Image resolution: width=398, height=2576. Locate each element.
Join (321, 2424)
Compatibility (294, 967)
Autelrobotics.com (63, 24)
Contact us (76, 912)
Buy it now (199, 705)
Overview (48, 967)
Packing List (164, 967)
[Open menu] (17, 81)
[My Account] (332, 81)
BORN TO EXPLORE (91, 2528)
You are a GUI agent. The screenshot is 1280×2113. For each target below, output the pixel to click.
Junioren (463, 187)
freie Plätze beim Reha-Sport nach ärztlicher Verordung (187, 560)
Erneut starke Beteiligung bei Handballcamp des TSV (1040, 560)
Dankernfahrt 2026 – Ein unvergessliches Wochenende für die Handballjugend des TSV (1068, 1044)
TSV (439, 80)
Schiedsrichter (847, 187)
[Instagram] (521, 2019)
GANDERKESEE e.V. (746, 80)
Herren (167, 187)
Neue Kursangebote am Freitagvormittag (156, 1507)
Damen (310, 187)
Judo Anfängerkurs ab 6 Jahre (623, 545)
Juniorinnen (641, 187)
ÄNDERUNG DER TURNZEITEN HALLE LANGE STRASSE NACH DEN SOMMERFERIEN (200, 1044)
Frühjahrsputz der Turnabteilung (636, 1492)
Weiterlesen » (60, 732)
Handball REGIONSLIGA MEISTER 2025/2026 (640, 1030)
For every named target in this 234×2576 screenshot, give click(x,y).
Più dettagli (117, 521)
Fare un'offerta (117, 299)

(Aim of the exercise):
For each record above, output it exactly as written.

(Completed task):
Image resolution: width=398, height=2576. Locate each element.
Join (321, 2424)
Compatibility (294, 967)
Autelrobotics.com (63, 24)
Contact us (76, 912)
Buy it now (199, 705)
Overview (48, 967)
Packing List (164, 967)
[Open menu] (17, 81)
[My Account] (332, 81)
BORN TO EXPLORE (91, 2528)
You are a GUI agent. The screenshot is 1280×2113. For each target below, output the pixel to click.
Junioren (463, 187)
freie Plätze beim Reha-Sport nach ärztlicher Verordung (187, 560)
Erneut starke Beteiligung bei Handballcamp des TSV (1040, 560)
Dankernfahrt 2026 – Ein unvergessliches Wochenende für die Handballjugend des TSV (1068, 1044)
TSV (439, 80)
Schiedsrichter (847, 187)
[Instagram] (521, 2019)
GANDERKESEE e.V. (746, 80)
Herren (167, 187)
Neue Kursangebote am Freitagvormittag (156, 1507)
Damen (310, 187)
Judo Anfängerkurs ab 6 Jahre (623, 545)
Juniorinnen (641, 187)
ÄNDERUNG DER TURNZEITEN HALLE LANGE STRASSE NACH DEN SOMMERFERIEN (200, 1044)
Frühjahrsputz der Turnabteilung (636, 1492)
Weiterlesen » (60, 732)
Handball REGIONSLIGA MEISTER 2025/2026 (640, 1030)
For every named target in this 234×2576 screenshot, give click(x,y).
Più dettagli (117, 521)
Fare un'offerta (117, 299)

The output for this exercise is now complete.